If you know of any type of online self-analysis, I would be eternally grateful if you would share it.

Thanks.

Denise

www.ellteacherpros.com

www.teachingsuccesseswithells.blogspot.com

Tags: ELD, ESL, high, history, psychology, school, social, studies

Views: 599

Reply to This

Replies to This Discussion

https://implicit.harvard.edu/implicit/demo/selectatest.html

This is probably what you are looking for.
Hi Michael,

Yep, that was the one! Now, I just need to get the school's OK to have students take it:)

Thank you.

Denise

www.ellteacherpros.com
www.teachingsuccesseswithells.blogspot.com
Michael, have been trying to email you re: your blog on SMS and using texting in the classroom for an article I am writing. Please respond to jlg at joannelozarglenn.com. Thanks.
There are good resources on this site that I use with my "Culture and Conflict" students. http://understandingrace.org/
Hey Mary Lou,

Everyone should read the artice on Eugenics, It is a real eye opener.

JJC
Mary,

This is truly an incredible site! I especially liked the section on census forms from around the world. This should be an eye-opener for faculty and students alike:) Thank you.

Denise

www.ellteacherpros.com
www.teachingsuccesseswithells.blogspot.com
Not sure is this gets at it, but led to really good discussion with pre-service teachers from Teaching Tolerance http://www.tolerance.org/tdsi/
Jo,

This site has some incredible material in it. I also teach an ELD methodology class at night and we are talking about respect for diversity this week. I will share this with them.

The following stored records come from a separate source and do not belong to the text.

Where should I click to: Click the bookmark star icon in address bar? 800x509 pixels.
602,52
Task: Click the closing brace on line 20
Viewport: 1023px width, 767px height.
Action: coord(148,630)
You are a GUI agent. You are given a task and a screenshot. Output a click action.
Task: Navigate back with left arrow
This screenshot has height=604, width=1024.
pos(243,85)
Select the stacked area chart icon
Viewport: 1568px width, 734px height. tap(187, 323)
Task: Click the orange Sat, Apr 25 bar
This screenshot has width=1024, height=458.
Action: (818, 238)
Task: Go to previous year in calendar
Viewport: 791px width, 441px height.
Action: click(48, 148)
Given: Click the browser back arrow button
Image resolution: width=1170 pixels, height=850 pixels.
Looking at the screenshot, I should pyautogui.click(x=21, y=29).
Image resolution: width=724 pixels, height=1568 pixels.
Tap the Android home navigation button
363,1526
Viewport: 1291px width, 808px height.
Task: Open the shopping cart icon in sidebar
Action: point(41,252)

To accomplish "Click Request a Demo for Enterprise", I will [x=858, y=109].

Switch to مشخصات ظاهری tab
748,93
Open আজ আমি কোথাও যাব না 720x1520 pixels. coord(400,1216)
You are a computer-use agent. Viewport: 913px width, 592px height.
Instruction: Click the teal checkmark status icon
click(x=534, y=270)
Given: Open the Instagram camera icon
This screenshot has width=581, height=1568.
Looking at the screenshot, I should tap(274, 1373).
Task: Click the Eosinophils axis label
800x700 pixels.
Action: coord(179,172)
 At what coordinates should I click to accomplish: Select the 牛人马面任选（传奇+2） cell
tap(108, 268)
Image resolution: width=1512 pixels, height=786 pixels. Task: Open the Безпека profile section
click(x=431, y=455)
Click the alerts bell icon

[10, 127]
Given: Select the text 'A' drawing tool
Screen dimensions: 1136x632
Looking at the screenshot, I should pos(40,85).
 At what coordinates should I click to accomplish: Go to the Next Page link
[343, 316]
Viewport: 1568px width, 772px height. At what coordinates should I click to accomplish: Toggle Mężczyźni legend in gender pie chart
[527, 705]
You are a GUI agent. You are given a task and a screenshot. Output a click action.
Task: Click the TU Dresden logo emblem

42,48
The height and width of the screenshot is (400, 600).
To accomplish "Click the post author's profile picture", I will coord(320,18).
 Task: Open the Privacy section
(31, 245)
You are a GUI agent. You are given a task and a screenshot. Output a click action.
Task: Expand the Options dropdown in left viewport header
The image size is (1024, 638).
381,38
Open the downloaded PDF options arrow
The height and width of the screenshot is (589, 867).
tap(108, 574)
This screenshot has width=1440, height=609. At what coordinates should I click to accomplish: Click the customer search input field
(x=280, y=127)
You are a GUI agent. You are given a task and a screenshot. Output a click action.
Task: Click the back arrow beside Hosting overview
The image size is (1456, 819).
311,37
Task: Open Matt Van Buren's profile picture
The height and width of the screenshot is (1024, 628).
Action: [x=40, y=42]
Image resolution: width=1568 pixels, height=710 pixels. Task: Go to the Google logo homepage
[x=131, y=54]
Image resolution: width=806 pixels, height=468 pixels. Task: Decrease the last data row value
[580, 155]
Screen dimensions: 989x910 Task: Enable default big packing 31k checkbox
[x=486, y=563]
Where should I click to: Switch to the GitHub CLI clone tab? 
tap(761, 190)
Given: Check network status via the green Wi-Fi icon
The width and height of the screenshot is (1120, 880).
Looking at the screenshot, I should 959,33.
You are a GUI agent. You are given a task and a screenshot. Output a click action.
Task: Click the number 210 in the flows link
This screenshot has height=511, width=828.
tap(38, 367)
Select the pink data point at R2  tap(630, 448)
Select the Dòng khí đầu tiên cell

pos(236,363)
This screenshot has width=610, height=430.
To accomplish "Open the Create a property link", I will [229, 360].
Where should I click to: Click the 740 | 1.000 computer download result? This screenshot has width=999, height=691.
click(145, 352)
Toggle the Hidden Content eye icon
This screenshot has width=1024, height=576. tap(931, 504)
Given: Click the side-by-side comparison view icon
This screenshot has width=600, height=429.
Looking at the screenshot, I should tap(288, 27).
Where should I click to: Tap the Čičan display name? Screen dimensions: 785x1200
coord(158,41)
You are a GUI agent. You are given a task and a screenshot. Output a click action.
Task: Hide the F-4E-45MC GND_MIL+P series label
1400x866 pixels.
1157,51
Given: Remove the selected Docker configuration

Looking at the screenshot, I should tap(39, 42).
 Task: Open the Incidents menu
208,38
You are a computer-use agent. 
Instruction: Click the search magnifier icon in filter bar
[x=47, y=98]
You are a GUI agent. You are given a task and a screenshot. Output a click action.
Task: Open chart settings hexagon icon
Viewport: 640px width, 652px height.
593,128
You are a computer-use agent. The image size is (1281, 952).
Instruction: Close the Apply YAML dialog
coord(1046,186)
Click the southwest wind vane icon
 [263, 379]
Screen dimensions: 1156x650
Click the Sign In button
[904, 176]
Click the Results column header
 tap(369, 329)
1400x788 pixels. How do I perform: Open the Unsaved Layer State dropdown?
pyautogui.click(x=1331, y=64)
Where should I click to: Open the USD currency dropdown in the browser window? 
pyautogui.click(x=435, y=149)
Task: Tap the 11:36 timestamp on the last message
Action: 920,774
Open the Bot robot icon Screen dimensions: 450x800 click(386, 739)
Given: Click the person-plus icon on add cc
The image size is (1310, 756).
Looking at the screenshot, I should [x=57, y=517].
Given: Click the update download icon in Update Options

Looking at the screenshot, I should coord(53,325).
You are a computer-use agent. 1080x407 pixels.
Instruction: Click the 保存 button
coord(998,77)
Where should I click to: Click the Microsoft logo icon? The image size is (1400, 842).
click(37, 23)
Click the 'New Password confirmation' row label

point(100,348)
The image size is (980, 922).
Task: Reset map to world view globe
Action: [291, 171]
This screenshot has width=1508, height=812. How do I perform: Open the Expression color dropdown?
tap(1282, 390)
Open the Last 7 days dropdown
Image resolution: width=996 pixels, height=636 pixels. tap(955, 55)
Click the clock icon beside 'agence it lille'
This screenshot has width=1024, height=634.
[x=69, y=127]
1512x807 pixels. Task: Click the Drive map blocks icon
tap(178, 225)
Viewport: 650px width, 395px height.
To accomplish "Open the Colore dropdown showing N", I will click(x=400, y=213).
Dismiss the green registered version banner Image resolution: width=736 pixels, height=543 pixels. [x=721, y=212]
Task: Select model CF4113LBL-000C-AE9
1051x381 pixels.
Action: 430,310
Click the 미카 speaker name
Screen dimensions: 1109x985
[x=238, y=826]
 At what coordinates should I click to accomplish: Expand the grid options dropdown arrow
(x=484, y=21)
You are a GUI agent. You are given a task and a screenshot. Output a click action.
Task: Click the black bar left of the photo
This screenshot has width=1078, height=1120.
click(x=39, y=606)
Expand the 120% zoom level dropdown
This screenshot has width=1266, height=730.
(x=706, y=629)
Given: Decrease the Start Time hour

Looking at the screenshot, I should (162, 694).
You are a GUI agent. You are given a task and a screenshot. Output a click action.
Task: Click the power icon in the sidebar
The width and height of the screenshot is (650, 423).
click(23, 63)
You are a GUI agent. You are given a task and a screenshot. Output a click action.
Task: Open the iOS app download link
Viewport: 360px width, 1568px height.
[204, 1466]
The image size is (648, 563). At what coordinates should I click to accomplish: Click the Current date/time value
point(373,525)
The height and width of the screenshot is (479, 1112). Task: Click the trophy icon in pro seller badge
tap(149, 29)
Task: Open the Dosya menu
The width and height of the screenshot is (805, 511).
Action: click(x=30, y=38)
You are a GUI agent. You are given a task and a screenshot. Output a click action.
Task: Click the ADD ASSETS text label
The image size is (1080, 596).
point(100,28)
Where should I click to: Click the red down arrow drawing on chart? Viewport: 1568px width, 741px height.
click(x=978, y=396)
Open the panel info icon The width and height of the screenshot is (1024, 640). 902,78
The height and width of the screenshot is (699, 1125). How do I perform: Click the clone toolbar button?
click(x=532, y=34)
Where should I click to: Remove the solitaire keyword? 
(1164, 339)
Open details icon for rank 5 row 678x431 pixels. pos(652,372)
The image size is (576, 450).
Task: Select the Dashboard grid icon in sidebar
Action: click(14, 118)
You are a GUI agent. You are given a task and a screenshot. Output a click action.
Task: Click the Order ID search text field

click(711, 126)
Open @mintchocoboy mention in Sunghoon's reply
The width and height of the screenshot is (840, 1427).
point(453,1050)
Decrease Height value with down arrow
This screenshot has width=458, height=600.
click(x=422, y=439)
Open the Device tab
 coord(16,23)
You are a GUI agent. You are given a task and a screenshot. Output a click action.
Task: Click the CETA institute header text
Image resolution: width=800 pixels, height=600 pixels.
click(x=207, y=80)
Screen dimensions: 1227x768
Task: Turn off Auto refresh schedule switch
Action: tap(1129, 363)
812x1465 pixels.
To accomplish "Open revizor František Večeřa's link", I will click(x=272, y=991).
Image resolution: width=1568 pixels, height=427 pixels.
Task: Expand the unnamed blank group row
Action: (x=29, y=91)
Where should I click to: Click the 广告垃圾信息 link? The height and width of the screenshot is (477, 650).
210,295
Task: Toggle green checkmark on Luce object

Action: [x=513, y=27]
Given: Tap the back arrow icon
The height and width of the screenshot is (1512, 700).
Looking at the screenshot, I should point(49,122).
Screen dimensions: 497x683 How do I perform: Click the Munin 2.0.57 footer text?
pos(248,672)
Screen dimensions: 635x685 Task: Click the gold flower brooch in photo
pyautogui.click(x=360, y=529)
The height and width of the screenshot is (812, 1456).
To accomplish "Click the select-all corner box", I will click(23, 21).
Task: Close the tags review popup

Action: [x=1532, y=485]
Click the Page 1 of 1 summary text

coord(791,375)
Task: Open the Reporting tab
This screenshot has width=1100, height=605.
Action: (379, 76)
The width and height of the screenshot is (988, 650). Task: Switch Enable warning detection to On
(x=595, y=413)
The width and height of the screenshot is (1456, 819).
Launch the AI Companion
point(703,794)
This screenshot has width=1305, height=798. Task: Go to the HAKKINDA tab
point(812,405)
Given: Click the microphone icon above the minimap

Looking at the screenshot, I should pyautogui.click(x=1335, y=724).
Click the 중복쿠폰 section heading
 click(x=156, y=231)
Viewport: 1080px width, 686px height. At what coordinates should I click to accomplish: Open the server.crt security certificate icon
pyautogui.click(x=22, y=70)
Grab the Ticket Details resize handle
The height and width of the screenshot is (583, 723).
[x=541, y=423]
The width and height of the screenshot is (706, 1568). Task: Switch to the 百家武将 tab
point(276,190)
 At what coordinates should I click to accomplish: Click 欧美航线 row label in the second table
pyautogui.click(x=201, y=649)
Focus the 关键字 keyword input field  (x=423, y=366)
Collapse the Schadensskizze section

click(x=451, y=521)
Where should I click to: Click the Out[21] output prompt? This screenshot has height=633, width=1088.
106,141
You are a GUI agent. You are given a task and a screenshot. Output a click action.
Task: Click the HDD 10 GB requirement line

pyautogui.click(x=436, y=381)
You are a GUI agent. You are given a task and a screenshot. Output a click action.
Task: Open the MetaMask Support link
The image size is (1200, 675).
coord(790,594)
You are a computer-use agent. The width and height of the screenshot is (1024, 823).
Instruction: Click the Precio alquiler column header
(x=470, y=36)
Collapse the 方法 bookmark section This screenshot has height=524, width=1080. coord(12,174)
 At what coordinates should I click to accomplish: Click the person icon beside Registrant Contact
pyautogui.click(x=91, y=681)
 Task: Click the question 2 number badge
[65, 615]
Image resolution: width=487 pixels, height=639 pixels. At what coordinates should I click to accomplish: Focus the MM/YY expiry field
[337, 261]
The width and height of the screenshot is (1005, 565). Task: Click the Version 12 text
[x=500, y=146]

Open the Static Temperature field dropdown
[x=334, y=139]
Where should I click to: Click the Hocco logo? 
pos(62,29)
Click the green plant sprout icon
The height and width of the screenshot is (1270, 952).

I also am going to tie some of it into the Civil Rights Unit I am doing with my ELLs in high school.

Thank you very much:)

Denise

www.ellteacherpros.com

www.teachingsuccesseswithells.blogspot.com
I believe Teaching Tolerance has such a quiz. See http://www.tolerance.org/
Harvard University has created something called Implicit Association Tests that are online.

https://implicit.harvard.edu/implicit/demo/takeatest.html

The tests are rather creative in the way they show that many people still have prejudice/negative associations with certain groups of people. Reading their reports and results have been eye opening. Check it out.

Eron
I think a better term than "prejudice" is unconscious bias. Most of us when asked would insist we are not prejudiced, but the idea of unconscious bias lets us recognize that forces act on us in ways that we don't recognize but which shape our thoughts, opinion, and actions.
The newer term for unconscious bias (which still has a tinge of blame associated with it) is implicit association.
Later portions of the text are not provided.